This regular expression has been replaced with a substring function. God I *wish...

meshko · on July 21, 2016

i wish people would stop using regular expressions in situations where they can be replaced with a substring function.

zamalek · on July 21, 2016

Nick explained on Reddit why the regex was used[1]:

> While I can't speak for the original motivation from many moons ago, .Trim() still doesn't trim \u200c. It's useful in most cases, but not the complete strip we need here.

This would have probably been my train of thought (assuming that I consider regex to be a valid solution):

Trim() would have been the correct solution, were it not for that behavior.
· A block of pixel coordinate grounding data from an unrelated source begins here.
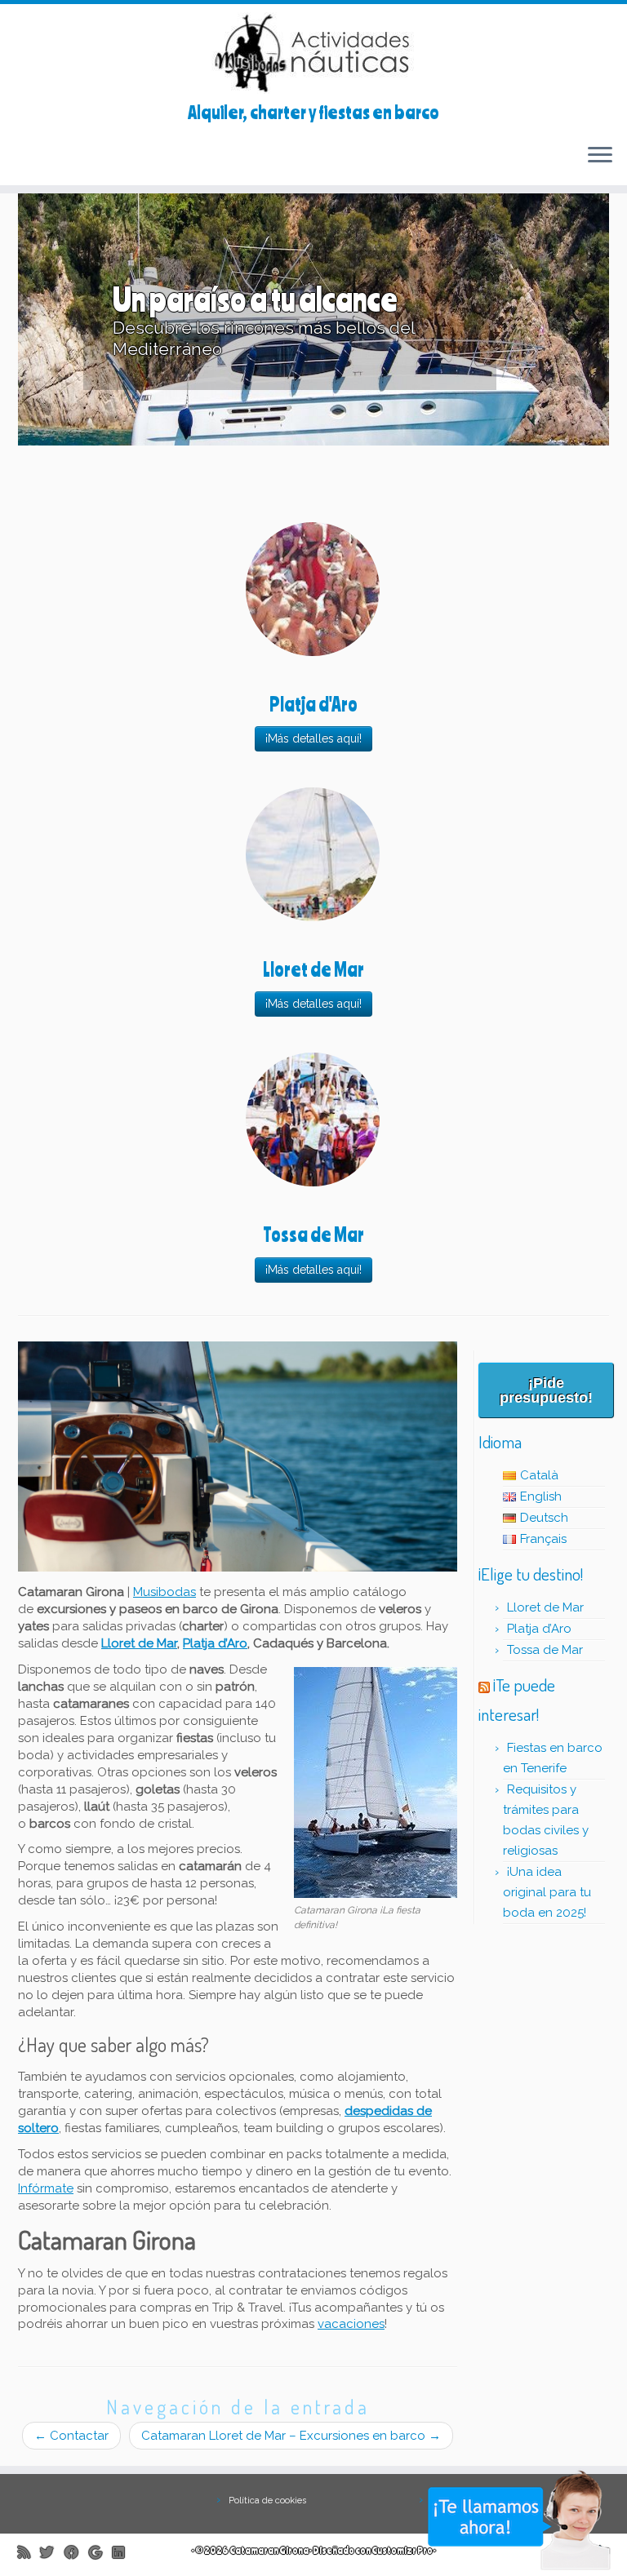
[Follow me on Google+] (101, 2551)
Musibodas (164, 1592)
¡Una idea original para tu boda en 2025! (547, 1892)
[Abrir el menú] (600, 156)
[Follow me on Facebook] (76, 2551)
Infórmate (45, 2188)
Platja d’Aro (215, 1643)
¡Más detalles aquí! (313, 738)
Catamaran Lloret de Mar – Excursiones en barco (291, 2435)
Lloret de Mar (139, 1643)
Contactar (71, 2435)
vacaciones (351, 2324)
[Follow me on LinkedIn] (124, 2551)
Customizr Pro (402, 2550)
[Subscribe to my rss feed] (29, 2551)
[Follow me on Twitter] (52, 2551)
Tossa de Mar (545, 1650)
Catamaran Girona (269, 2550)
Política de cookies (267, 2500)
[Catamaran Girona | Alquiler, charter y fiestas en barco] (313, 53)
Substring is therefore the correct solution. Problem is, IndexOf only accepts a char array (not a set of some form, i.e. HashSet). You'd need to write the <Last>IndexOfNonWhitespace methods yourself. Use a regex and make sure that it doesn't backtrace, because it's expressive and regex "is designed to solve this type of problem." The real problem/solution here isn't substring, it's finding where to substring.

I consider regex too dangerous to use in any circumstance, but I can certainly see why someone would find it attractive at first.
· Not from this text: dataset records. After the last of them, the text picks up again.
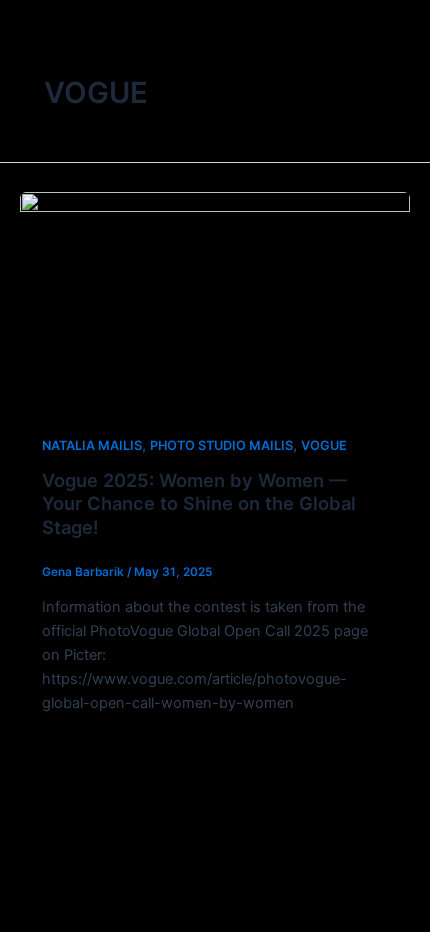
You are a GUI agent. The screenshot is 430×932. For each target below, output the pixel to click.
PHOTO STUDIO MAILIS (221, 445)
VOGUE (324, 445)
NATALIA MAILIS (92, 445)
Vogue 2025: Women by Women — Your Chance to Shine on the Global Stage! (199, 503)
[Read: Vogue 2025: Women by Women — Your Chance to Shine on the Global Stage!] (215, 300)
[1]: https://www.reddit.com/r/programming/comments/4tt6ce/stack_e...

meshko · on July 21, 2016

Oh totally. I assumed that unicode bs immediately. And anyone would make this mistake easily. That's the point -- gotta have it imprinted in the brains, that regexes are for finding things in files, not for your production code. I've used them myself, but I'd like to think that when i type that regex in i stop and thing whether i will be feeding raw user inputs into it.

Scea91 · on July 21, 2016

Many times regexes are more clear and therefore less bug prone than any non regex alternative. They have their use. Even in production.

meshko · on July 22, 2016

example please

qw · on July 22, 2016

Compressing multiple forms of non-unicode whitespace to single space. Used for cleaning text from input fields that often contains unwanted characters from copy/paste.

The regexp for this is simply \s+